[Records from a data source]
· · · · ·
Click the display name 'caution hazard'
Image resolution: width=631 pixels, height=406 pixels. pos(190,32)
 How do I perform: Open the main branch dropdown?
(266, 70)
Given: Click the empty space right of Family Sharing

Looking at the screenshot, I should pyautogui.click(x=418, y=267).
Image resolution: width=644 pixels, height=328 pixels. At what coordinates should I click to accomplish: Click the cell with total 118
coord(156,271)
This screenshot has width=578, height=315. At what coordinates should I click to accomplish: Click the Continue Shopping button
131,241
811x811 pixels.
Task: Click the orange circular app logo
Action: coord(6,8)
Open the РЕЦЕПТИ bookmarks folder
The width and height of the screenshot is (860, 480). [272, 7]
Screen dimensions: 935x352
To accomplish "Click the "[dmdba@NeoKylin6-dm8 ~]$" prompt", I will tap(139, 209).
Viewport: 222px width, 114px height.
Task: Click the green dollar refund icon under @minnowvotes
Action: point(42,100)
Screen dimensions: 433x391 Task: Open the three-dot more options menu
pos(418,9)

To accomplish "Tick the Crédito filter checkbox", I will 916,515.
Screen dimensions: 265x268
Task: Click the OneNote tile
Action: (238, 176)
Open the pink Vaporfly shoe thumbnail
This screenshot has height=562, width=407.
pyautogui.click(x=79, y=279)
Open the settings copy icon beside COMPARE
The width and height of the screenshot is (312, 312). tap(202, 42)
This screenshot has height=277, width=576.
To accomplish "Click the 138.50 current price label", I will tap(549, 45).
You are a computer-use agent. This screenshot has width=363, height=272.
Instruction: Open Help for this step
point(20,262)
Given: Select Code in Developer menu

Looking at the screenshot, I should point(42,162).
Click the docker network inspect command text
· · · · ·
▸ **Exercise instructions**
Once you find the line containing "You are a computer-use", copy it and every line after it through the end of the records, exactly and nothing else.

▸ **Completed exercise**
You are a computer-use agent. This screenshot has width=363, height=272.
Instruction: Open Help for this step
point(20,262)
Given: Select Code in Developer menu

Looking at the screenshot, I should point(42,162).
Click the docker network inspect command text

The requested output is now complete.